Data dependent analysis (DDA) of pure MSQC1 was conducted using the following instrument settings: On the TripleTOF 5600 precursor scans covering 385-1250 m/z were acquired at 200 ms accumulation time. The most abundant (top35) precursors (charge state +2-+5 above 150 cps) were selected for product ion spectra recording from 200-1800 m/z at 70 ms accumulation time (TOF in high resolution mode) leading to a cycle time of 2.7 seconds. CE was calculated as stated above for the DIA measurements. Precursors were excluded
for 20 s after the third occurrence. On the Q Exactive HF the following DDA method was applied: Full MS scans covering 300-1700 m/z were conducted at a resolution of 60000 (AGC target: 3e6, max IT: 15 ms). The (top12) most intense ions above an intensity threshold of 4.2e4 were selected for ddMS2 scans covering 200-2000 m/z (AGC target: 1e5, max IT: 119 ms). The isolation window was set to 1.2 m/z and ions were fragmentation at a NCE of 28. Dynamic exclusion of precursors was set to 10 s. The cycle time of this method was 2.2 seconds.
Spectral libraries were generated by matching resulting MS2 spectra against the canonical human reference proteome (derived from Uniprot) using the Mascot search engine [22] with the following parameters: tryptic enzyme specificity allowing no missed cleavages, fixed carbamidomethyl on cysteine, 20 ppm precursor tolerance, 0.5 Da fragment ion tolerance, target+decoy search. Peptides passing the 2% peptide FDR based on target+decoy statistics were incorporated into a BiblioSpec library [23]. For signal response measurements in DIA/SWATH-MS mode, we selected all library peptides between 6-25 aa matched to the uniprot entries listed in Supp. Table 1. The top5 fragment ions, from the y- or b-ion series from the 3rd to the last-1 ion of charge state +1 and +2 were used for the initial targeted data extraction. Based on the results, only the top3 fragment ions were kept for final peptide quantification .

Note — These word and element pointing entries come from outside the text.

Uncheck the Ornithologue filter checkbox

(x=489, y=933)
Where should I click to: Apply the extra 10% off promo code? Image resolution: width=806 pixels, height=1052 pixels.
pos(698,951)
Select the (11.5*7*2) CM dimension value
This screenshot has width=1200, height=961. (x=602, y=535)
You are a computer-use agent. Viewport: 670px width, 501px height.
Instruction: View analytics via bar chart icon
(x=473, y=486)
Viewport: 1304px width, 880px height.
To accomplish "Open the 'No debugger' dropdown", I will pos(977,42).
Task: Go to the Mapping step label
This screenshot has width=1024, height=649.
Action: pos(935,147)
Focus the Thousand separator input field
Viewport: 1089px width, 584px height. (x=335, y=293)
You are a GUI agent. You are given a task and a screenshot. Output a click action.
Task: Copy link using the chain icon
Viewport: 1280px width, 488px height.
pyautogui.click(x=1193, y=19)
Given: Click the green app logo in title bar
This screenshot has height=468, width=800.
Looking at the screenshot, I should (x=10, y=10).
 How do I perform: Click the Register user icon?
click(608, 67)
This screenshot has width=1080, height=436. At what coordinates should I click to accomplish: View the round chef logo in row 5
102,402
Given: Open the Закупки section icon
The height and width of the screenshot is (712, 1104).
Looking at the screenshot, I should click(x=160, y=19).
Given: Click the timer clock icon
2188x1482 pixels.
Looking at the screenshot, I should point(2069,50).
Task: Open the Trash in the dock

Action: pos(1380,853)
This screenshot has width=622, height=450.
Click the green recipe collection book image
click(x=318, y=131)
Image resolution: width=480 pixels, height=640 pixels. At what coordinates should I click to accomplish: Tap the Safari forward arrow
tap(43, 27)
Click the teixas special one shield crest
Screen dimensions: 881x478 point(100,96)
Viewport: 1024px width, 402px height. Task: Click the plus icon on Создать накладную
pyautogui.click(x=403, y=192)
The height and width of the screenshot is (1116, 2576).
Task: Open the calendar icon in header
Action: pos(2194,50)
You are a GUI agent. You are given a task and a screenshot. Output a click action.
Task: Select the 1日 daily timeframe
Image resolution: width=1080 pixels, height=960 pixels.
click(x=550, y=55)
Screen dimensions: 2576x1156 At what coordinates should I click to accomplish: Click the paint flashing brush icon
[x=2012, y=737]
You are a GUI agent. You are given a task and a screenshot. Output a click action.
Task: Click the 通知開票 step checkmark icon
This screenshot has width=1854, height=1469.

To obtain the MSQC1 stock solution, MS Qual/Quant QC Mix (Catalog #: MSQC1, Lot # 081M6281) was purchased from Sigma-Aldrich (Buchs, Switzerland) and reconstituted in 20 µl of 20% ACN, 0.1% formic acid (FA) and stored as 10 µl aliquots at -20°C. MSQC 1 working solution was prepared by diluting 10 µl stock solution with 40µl of 0.1% FA. To derive a complex sample matrix, 10 µl of MSQC1 working solution was mixed with 10µl (≈10 µg) tryptic yeast digest (Saccharomyces cerevisiae), 1µl iRT peptide stock solution (Biognosys, Schlieren, Switzerland), and 19 µl 0.1% FA. This sample is denoted as standard sample throughout the manuscript. Additionally, we prepared a six point dilution series containing relative MSQC1 amounts of 0.025, 0.05, 0.2, 1, 2, and 5 with respect to the standard sample. The amount of yeast digest and iRT peptides was kept constant across all dilution steps. The reference L:H ratio vs. the on column amount of SIL peptide can be found in Supp. Figure 1. For all injections with complex background the total amount of peptides on column was ~1µg.